Answer these questions from the commentary on Top Gun: Maverick below:
(a) What type of aircraft do the aviators Maverick is ordered to train fly?
(b) Where does the uranium enrichment plant sit?
(c) What does the commentary name as one of the major costs in producing advanced fighters?

EXTRACT TO READ -
- - -

I am the skunk at the garden party. Yes, Tom Cruise’s new “updated” Top Gun: Maverick movie is a real crowd pleaser, especially in the United States, and is racking up the box office numbers that thrill the Hollywood executives keen on retaining their jobs. But the movie is stupid because it is glorifying an outdated technology and is operating as a hallucinogen on the American public’s belief of how future wars will be fought. The movie is very well made but it is a military anachronism.
Here is the military mission:
Maverick is ordered to train an elite group of F/A-18E/F Super Hornet aviators assembled by Vice Admiral Beau “Cyclone” Simpson and Rear Admiral Solomon “Warlock” Bates for an urgent mission: to bomb a foreign country’s unsanctioned uranium enrichment plant. The plant sits in a deep depression at the end of a canyon and is defended by surface-to-air missiles and 5th-generation fighters operating from a nearby air base.
Why are U.S. Commanders and politicians putting the lives of “elite” pilots at risk when the mission can be carried out by an air launched, such as the AGM-88 HARM or AGM-158C LRASM (Long Range Anti-Ship Missile). A pilot does not need to fly into the Valley of Death to deliver a missile on target.
The movie also ignores the fact that modern combat aircraft can perform better without a pilot sitting inside the cockpit. The modern planes being flown remotely can maneuver at speeds and g-forces that surpass anything a pilot can do or survive if inside the cockpit. In fact, one of the major costs in producing the advanced fighters are the systems installed to keep pilots alive and prevent them from being killed by the force of gravity.

- - -

RECORD SET -

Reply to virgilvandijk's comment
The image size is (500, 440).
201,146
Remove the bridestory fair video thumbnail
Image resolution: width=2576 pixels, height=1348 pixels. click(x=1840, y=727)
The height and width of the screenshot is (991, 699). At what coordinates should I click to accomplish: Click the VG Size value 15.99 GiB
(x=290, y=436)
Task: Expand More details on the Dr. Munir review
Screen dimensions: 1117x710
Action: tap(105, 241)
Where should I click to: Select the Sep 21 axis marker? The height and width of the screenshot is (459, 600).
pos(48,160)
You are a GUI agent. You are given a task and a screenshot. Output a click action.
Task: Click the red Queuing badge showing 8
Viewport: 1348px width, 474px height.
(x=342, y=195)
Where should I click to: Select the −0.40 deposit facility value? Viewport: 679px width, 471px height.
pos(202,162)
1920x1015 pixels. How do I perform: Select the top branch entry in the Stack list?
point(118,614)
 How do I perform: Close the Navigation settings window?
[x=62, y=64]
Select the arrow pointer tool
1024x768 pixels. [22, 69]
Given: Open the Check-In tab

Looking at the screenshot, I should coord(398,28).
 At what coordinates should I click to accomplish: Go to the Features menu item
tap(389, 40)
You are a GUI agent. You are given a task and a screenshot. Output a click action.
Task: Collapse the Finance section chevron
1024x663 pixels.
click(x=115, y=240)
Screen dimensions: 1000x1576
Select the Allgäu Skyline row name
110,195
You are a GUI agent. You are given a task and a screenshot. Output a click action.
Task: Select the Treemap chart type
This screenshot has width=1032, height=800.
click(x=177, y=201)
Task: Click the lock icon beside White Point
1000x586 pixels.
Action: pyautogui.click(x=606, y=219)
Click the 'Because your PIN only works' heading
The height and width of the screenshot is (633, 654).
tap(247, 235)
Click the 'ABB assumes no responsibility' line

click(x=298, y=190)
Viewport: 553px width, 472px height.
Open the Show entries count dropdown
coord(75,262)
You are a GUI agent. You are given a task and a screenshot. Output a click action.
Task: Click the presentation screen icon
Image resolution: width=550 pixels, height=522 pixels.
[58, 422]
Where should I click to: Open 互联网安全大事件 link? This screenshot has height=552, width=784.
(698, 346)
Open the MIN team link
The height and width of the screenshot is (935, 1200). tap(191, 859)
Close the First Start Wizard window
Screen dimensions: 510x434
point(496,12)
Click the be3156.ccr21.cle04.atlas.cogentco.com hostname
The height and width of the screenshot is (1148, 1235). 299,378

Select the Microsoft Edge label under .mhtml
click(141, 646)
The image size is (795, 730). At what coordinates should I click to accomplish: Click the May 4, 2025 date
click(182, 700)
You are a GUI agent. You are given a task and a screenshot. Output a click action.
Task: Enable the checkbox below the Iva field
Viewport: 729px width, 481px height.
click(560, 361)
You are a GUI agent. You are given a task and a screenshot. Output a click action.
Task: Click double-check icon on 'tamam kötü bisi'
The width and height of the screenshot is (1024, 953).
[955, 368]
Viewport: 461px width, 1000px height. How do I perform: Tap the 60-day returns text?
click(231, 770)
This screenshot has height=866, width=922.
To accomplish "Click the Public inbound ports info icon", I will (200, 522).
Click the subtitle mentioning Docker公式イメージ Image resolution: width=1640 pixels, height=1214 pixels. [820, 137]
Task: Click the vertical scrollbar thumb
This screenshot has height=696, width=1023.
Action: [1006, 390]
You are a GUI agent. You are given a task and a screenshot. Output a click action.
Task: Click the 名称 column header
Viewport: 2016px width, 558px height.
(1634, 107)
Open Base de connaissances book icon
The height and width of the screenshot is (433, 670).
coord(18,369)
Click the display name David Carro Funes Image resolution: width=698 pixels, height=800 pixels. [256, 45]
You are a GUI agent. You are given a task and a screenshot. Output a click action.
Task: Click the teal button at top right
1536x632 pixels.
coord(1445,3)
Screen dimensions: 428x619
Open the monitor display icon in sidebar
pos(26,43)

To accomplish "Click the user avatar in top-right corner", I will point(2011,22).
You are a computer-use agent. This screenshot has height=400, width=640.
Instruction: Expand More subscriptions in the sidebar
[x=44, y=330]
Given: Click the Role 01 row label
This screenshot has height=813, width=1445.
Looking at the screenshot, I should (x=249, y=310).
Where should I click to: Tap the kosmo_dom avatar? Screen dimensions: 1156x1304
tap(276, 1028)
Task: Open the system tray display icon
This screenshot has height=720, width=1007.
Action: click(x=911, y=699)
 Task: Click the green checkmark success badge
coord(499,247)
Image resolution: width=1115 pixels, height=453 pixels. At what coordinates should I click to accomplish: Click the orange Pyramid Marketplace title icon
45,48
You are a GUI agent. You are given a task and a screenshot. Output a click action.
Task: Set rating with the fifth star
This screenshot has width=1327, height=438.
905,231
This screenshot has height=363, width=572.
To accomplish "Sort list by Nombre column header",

- - -

YOUR SOLUTION -
(a) The F/A-18E/F Super Hornet.
(b) In a deep depression at the end of a canyon.
(c) The systems installed to keep pilots alive and prevent them from being killed by the force of gravity.